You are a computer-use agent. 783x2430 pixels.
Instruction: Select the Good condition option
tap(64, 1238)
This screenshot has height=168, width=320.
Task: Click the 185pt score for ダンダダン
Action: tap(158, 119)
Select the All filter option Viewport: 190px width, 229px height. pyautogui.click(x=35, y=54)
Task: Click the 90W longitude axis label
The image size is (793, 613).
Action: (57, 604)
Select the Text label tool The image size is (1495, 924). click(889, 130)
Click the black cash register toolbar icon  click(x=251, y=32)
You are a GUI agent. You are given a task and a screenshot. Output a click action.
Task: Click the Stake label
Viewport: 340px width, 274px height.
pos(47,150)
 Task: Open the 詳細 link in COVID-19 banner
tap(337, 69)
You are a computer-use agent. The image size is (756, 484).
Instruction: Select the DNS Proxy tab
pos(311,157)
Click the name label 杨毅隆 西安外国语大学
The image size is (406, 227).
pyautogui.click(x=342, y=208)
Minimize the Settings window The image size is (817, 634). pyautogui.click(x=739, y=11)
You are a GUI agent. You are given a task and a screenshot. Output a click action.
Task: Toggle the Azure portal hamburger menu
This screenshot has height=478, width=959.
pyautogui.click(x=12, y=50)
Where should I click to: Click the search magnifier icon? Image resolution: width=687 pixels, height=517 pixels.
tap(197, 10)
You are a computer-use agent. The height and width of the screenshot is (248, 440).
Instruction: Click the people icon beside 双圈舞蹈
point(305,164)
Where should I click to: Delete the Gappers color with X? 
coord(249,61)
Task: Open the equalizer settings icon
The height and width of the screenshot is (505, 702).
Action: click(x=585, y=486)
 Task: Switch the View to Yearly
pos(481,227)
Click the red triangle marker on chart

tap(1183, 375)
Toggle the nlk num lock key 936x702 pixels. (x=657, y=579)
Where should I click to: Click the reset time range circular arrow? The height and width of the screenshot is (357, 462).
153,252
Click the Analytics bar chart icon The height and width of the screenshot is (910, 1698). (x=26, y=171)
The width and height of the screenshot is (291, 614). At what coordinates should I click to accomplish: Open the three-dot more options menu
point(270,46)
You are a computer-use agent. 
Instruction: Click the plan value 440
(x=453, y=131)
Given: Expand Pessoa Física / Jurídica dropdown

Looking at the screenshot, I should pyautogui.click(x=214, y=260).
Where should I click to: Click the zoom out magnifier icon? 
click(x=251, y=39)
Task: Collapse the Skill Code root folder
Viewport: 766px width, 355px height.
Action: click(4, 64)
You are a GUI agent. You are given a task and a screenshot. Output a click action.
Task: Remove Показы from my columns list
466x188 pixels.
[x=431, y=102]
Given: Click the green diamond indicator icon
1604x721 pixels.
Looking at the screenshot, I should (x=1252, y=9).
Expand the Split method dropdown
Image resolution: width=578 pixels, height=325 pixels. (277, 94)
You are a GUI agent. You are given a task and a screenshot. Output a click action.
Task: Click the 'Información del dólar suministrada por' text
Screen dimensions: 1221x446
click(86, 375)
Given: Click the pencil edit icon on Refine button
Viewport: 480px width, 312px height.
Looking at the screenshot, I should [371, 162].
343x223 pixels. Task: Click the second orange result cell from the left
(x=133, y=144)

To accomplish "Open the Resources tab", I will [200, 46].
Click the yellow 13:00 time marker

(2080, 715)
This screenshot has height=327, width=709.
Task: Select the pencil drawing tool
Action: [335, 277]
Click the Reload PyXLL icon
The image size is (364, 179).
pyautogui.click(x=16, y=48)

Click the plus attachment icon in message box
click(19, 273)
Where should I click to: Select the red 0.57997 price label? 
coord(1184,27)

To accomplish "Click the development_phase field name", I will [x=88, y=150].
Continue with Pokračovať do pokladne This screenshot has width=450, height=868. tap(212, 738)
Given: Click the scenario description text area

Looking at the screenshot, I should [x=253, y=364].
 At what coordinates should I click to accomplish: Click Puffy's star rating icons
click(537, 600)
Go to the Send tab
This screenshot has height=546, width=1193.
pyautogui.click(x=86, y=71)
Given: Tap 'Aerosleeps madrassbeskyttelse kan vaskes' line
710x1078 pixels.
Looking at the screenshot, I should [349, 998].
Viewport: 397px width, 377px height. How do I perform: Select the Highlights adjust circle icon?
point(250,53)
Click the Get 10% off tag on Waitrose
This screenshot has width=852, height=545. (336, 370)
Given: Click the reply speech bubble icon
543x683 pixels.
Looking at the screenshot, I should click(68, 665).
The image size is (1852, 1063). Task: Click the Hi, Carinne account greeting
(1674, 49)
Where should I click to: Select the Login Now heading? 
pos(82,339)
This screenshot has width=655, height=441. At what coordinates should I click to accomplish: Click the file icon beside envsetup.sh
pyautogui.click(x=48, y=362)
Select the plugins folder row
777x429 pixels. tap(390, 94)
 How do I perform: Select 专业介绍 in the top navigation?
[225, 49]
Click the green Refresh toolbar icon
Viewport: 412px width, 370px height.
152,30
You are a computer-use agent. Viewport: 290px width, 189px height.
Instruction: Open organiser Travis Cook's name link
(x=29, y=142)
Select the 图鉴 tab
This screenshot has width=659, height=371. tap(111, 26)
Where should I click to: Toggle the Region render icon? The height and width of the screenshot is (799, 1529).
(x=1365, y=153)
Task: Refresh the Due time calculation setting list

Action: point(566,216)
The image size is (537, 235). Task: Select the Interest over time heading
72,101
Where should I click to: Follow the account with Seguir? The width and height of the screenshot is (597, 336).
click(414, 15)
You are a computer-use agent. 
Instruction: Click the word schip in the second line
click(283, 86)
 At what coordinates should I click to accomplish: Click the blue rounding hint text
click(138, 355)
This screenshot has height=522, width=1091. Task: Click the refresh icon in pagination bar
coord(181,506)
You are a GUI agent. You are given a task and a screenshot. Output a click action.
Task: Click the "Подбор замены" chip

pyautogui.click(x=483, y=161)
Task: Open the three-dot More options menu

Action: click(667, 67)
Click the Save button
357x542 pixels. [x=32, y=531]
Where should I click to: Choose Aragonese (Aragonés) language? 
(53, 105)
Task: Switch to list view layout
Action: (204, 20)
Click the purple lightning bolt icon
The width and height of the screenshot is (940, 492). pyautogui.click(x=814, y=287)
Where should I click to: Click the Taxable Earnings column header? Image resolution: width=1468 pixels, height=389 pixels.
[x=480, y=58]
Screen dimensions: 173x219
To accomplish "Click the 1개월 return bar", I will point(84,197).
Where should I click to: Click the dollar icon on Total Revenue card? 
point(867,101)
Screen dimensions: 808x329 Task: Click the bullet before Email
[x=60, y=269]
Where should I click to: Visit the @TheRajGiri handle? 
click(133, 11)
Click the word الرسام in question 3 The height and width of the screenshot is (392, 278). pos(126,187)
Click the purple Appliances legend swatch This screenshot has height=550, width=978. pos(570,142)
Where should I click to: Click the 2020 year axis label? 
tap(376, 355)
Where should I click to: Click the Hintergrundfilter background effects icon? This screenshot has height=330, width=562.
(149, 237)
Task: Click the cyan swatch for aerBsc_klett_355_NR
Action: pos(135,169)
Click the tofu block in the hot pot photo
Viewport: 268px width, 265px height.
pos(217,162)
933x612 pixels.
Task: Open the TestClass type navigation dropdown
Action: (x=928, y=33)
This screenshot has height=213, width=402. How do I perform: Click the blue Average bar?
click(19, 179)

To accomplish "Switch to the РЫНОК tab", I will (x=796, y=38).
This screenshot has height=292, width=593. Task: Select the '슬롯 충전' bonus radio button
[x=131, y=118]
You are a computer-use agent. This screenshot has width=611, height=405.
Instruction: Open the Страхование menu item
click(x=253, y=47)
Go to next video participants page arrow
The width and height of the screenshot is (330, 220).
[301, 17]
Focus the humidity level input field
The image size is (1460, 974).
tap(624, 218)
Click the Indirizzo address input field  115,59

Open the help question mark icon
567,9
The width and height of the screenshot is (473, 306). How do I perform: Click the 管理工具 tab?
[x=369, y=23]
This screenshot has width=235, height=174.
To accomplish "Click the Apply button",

■ **Work instructions**: Please make an exact copy of the lines above from the line with "Task: Click the Stake label" through the line with "Click the Analytics", both ends included.

■ **Response to the task**:
Task: Click the Stake label
Viewport: 340px width, 274px height.
pos(47,150)
 Task: Open the 詳細 link in COVID-19 banner
tap(337, 69)
You are a computer-use agent. The image size is (756, 484).
Instruction: Select the DNS Proxy tab
pos(311,157)
Click the name label 杨毅隆 西安外国语大学
The image size is (406, 227).
pyautogui.click(x=342, y=208)
Minimize the Settings window The image size is (817, 634). pyautogui.click(x=739, y=11)
You are a GUI agent. You are given a task and a screenshot. Output a click action.
Task: Toggle the Azure portal hamburger menu
This screenshot has height=478, width=959.
pyautogui.click(x=12, y=50)
Where should I click to: Click the search magnifier icon? Image resolution: width=687 pixels, height=517 pixels.
tap(197, 10)
You are a computer-use agent. The height and width of the screenshot is (248, 440).
Instruction: Click the people icon beside 双圈舞蹈
point(305,164)
Where should I click to: Delete the Gappers color with X? 
coord(249,61)
Task: Open the equalizer settings icon
The height and width of the screenshot is (505, 702).
Action: click(x=585, y=486)
 Task: Switch the View to Yearly
pos(481,227)
Click the red triangle marker on chart

tap(1183, 375)
Toggle the nlk num lock key 936x702 pixels. (x=657, y=579)
Where should I click to: Click the reset time range circular arrow? The height and width of the screenshot is (357, 462).
153,252
Click the Analytics bar chart icon The height and width of the screenshot is (910, 1698). (x=26, y=171)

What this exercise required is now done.